寶玉的神色稍微有點吶吶,旋即又變得岩石一般的剛硬:
“我以前聽人說,你同海易之間名爲兄妹,卻早有夫妻之實!甚至他近些年來能做到五品的參將,也是因爲你在皇上面前替他打探了一些機密而至,眼下看來,他們說的都是真地!”
蘭蕊只覺得眼前天昏地暗,這些年來,她無論要做什麼事,就算是必死,再大的風險,身邊男子也是前仆後繼,爭先恐後,赴湯蹈火,再所不辭。
…竟然有個賈寶玉!
她最不能容忍的,就是寶玉對她那種當成菜市場上貨物一般挑來翻去的態度!她現在渴望的不是被愛,而是報復,可是眼見得正要拂袖而去的寶玉只怕今後都不會再理她,她又怎麼報復,怎麼以眼還眼?

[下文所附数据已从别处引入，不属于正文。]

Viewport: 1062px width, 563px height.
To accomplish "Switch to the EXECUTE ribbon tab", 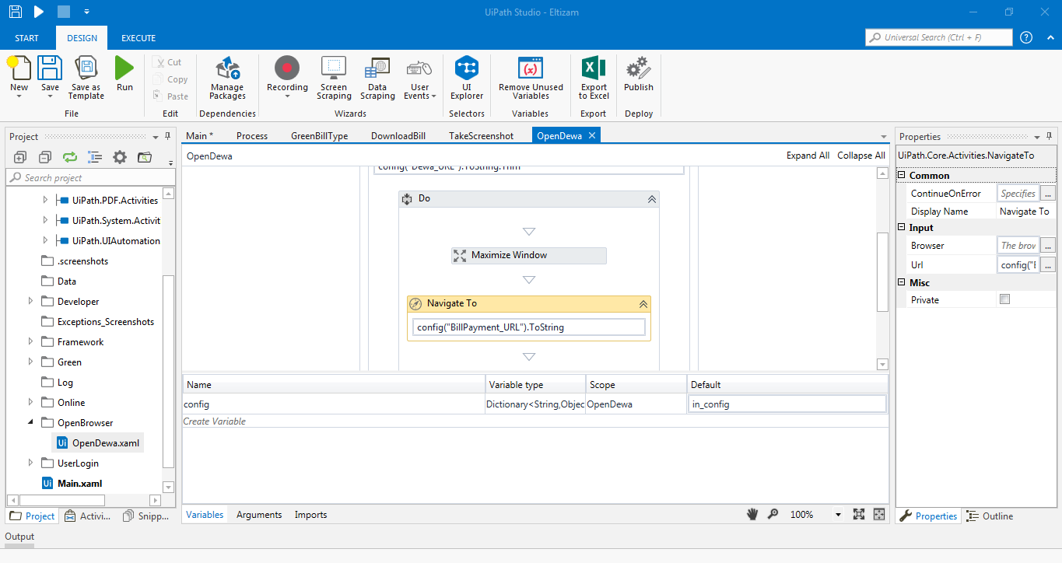I will pos(138,38).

好在她與海易私下裡關係曖昧不假,但有一件事確是空穴來風。這便是她用來反擊的最好武器:
“賈寶玉!是誰說些什麼我給海易打探什麼機密的話,你叫他來當面對質!”
寶玉霍然站住腳步:
“真的沒有?”
“你叫說這話的人出來當面對質!”淑德幾乎都要崩潰了,素來都只有她冤枉人,哪裡有這等她被人冤枉的滋味!
寶玉忽然返身回來,面對面的與蘭蕊相對,“你真的沒有爲海易在皇上面前打探過機密?”這女子忽然覺得他的眼睛好黑好亮,這男子這樣的定定看着她,幾乎要以目光要將她的一切心事都剖白出來,這種幾分慌亂,幾分靦腆的感覺是她從來未有過的。
…她忽然覺得失去寶玉是一件會令她終身遺憾的大事。
所以她理直氣壯的斷然答道:
“沒有!”
…事實上,她說的也是實話。
寶玉沉默了一下,可是哪怕在他沉默的時候,也能感受到那一呼一吸的有力和沉着。“那麼,”寶玉一字一句地道:“要是我要你爲我去皇上面前打探機密,你去不去?”

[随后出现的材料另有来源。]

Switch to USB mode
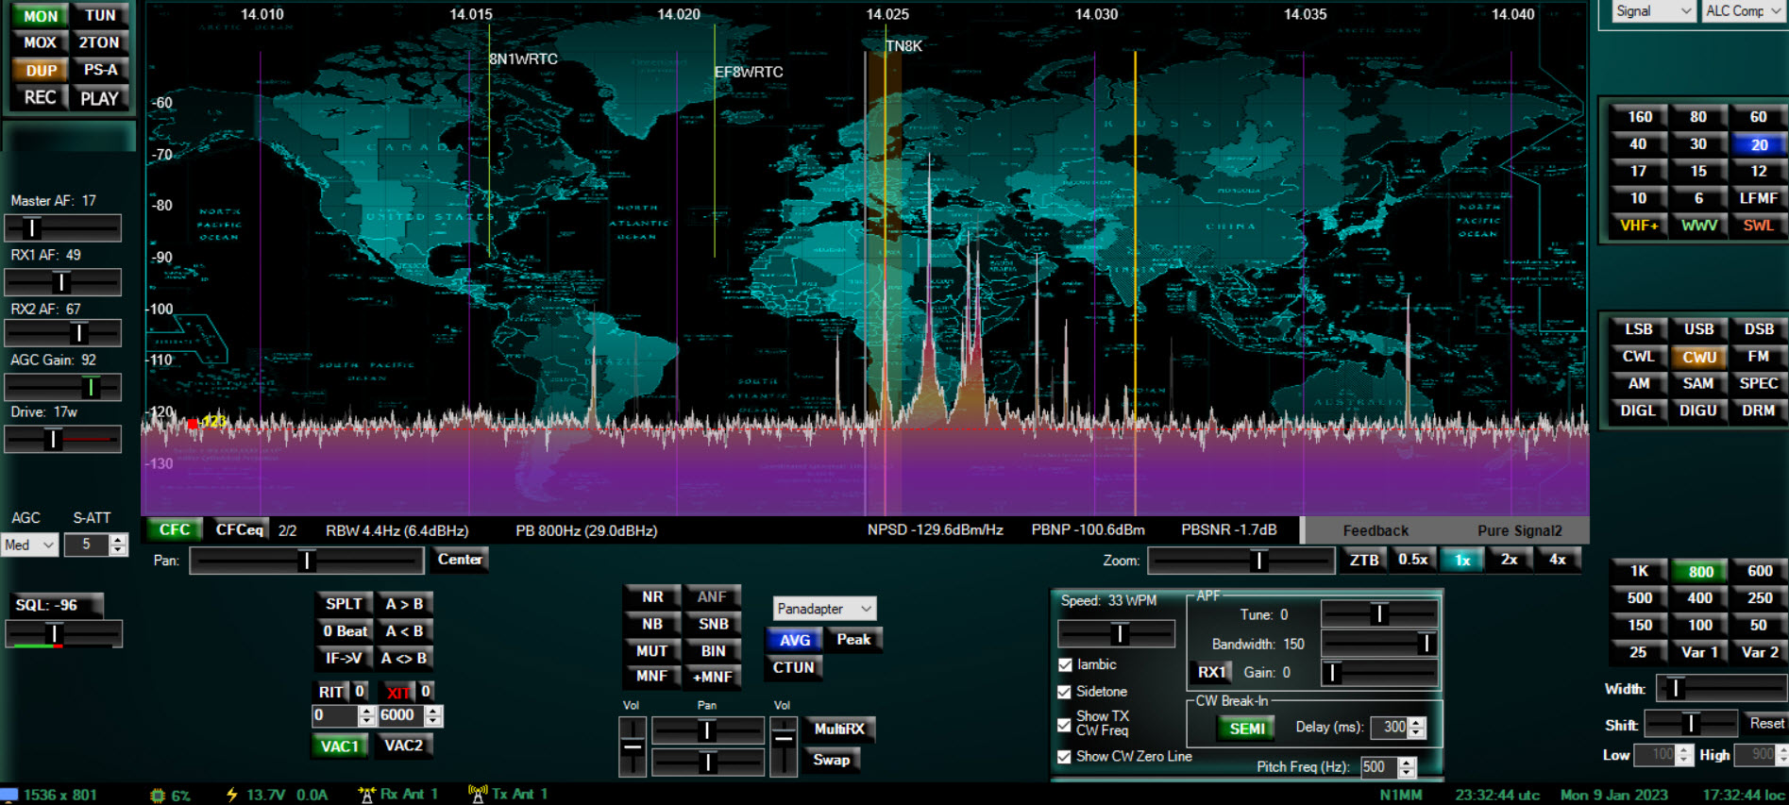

此話一出,蘇小小心中一緊一悟。原來寶玉竟是一直在佈局!如此的煞費心機的謀劃,便都是爲了這句看似情人之間爭風吃醋的話作鋪墊!而寶玉刻意的加重了“你爲我打探”這幾個字的語氣語調,便分外的顯示出他乃是爲了不甘心纔要蘭蕊爲她做這等事情,從而掩蓋掉他的意!
蘭蕊聞言猶豫了一下,但是就這麼一猶豫,寶玉便已現出失望的神色,黯然嘆息了一聲,再度轉身,起步,他這幾個動作中此時流露出的是漠漠的冷意,給人以一種不會再回頭的感覺。蘭蕊見狀又急又氣,見狀慌忙搶上前去道:
“你,你這人怎麼這樣!我又沒說不去!”
寶玉也不回身,頹然道:
“你猶豫了這麼久,可見我在你心中的地位終究沒有海易高,今日若換了是他,只怕你早已首肯了。”
蘭蕊的淚又流了下來:
“你,你胡說什麼,我都說了我根本都沒給他打探過什麼!”
寶玉也不多說,回身便走,夕陽將他的影子拖得老長,分外有一種落寞的淒涼,蘭蕊心中知道,這桀驁不馴的男子這一去,只怕便再也不會回頭,她的眼前忽然又泛起淑文的笑臉,這女子咬咬牙,終於在心中下定了決心:
“好,我去便是了,你要我爲你打探什麼?”
寶玉霍然回身,懷疑道:
“你真肯爲我去?”
他此時還是將“爲我”二字說得特別重,蘭蕊眼中含着淚,咬着薄薄的紅脣點了點頭,蘇小小心中一塊大石終於落地,她剛剛纔收到消息,雍正此時已再度加派人手封鎖了御書房,連宮女太監也一概不許進入,此時若說還有什麼人能夠從那裡打探到消息的,便非面前這位公主莫屬了。